Task description:
Write out everything from the line containing "You are a GUI" down to the line containing "click(x=13, y=9)", with every line's text kept in place. Multiply only the answer coordinates by 2.15 and round each to a whole number, halves up. Omit the pictures.

Records from a data source

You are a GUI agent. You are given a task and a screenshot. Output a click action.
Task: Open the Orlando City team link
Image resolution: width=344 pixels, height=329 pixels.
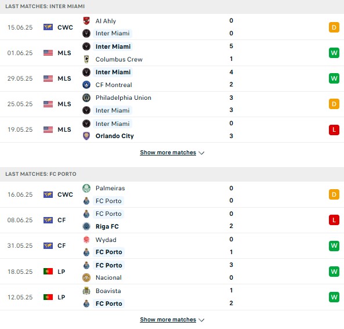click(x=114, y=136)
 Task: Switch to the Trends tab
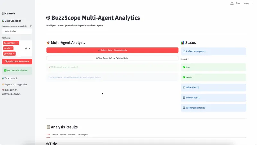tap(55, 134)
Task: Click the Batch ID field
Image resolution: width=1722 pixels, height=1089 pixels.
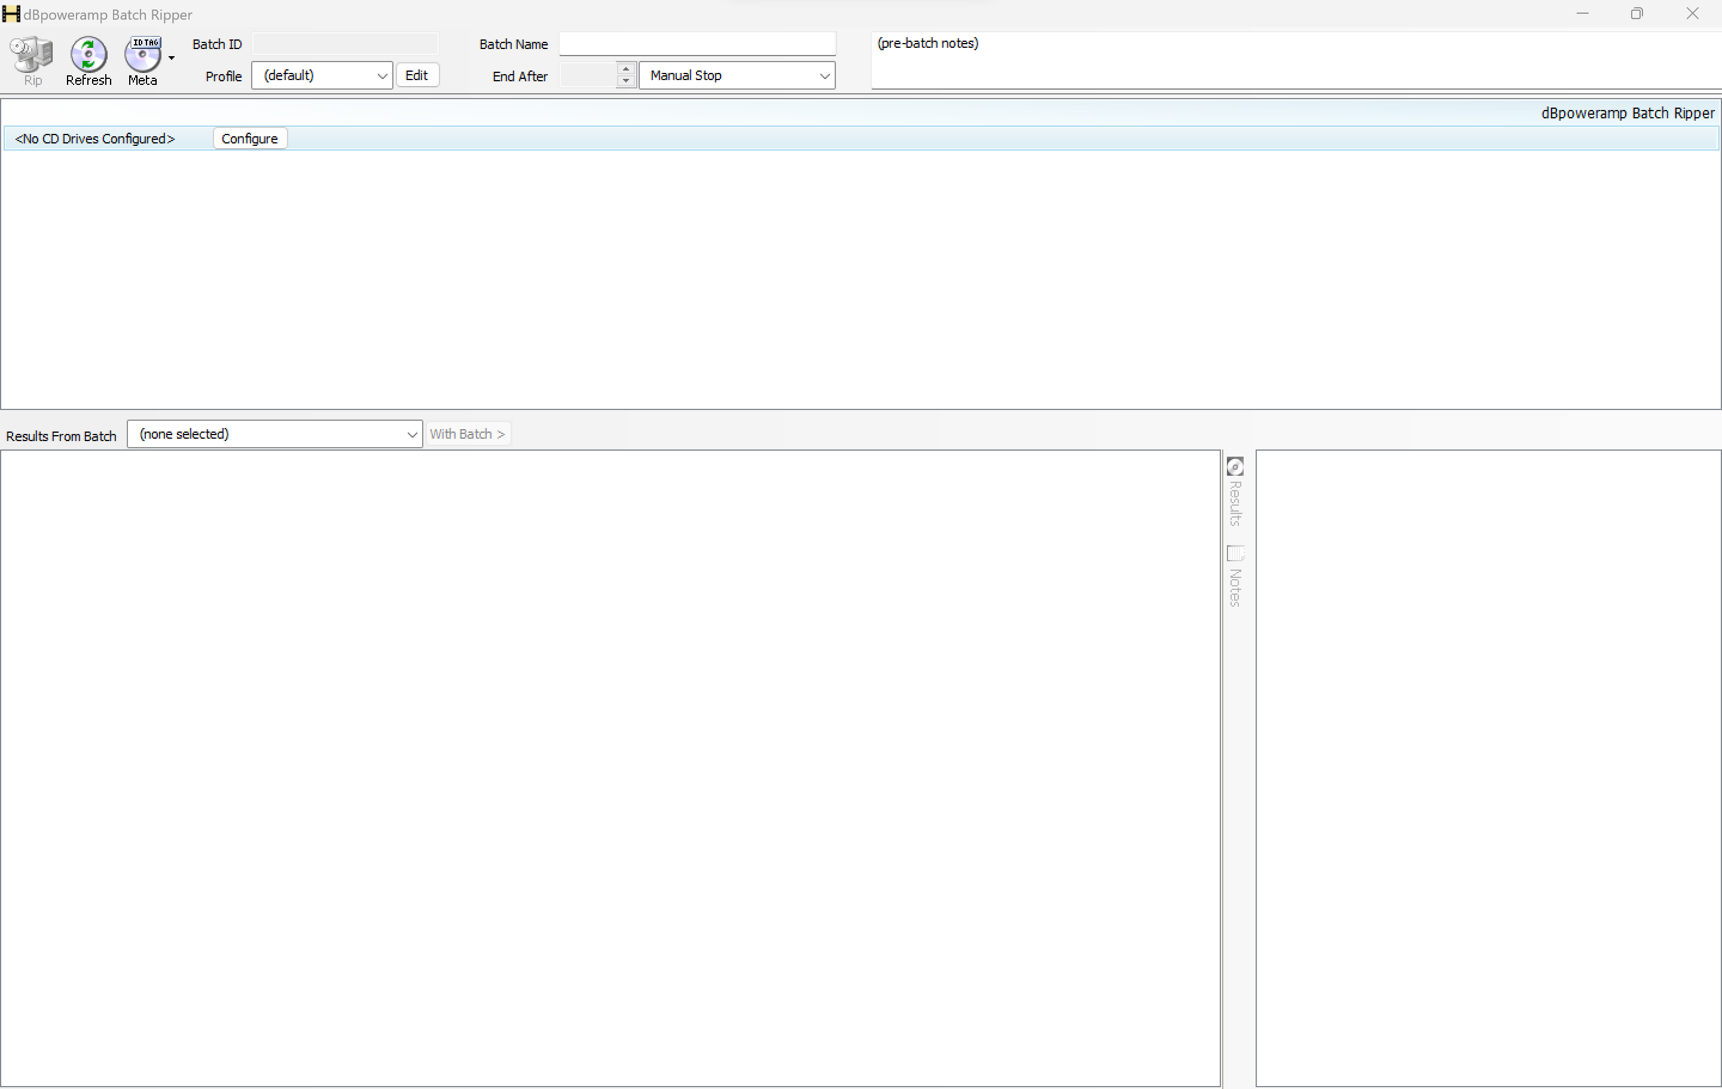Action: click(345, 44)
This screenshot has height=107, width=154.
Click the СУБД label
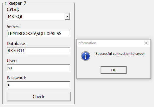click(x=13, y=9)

--

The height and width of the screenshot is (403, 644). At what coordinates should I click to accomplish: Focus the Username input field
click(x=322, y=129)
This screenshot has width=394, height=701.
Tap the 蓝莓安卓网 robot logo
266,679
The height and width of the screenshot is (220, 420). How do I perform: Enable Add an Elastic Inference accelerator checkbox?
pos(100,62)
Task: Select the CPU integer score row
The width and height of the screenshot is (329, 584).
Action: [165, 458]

* * *

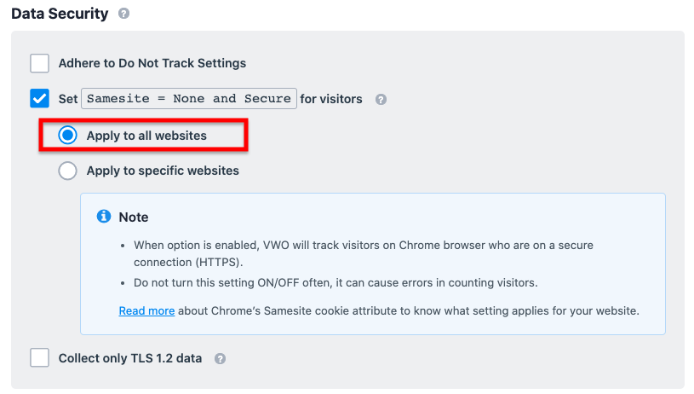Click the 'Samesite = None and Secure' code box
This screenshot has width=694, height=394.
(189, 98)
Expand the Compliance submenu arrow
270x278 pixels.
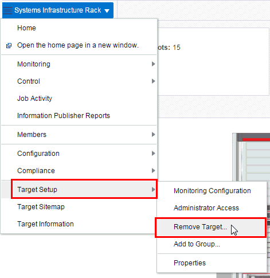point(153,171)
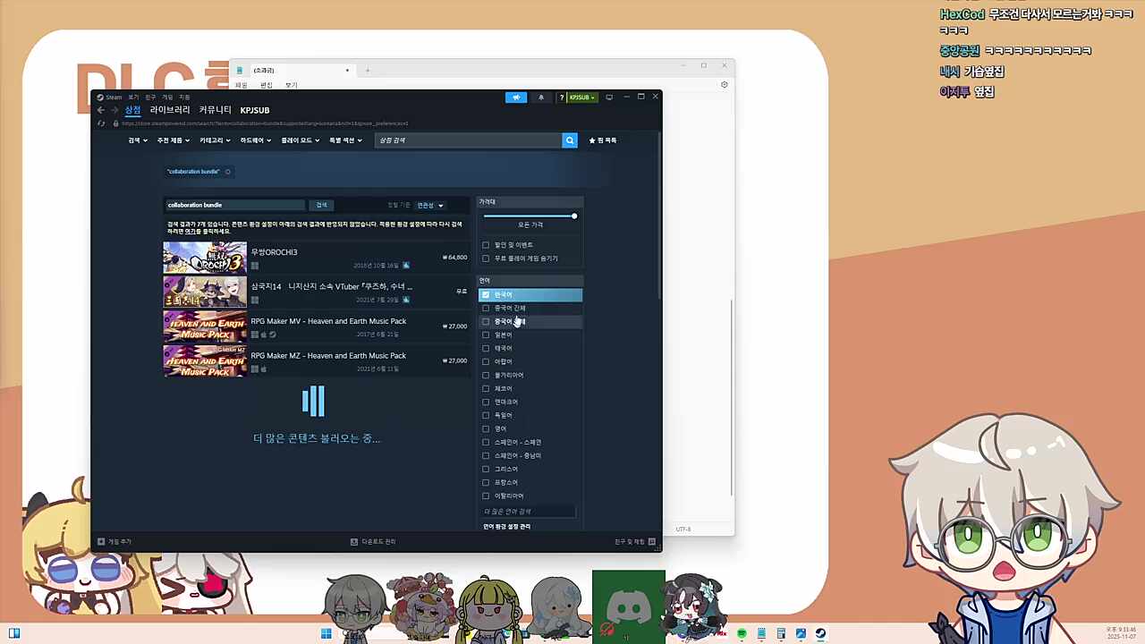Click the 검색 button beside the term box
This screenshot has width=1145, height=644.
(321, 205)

Complete answer:
You are a GUI agent. You are given a task and a screenshot. Output a click action.
Task: Open the Orlando City team link
Image resolution: width=344 pixels, height=329 pixels.
click(x=245, y=292)
 Task: Switch to the Trends tab
tap(118, 288)
Task: Click the Batch ID field
Image resolution: width=1722 pixels, height=1089 pixels.
Action: click(742, 95)
This screenshot has height=107, width=154.
Click the СУБД label
click(x=28, y=19)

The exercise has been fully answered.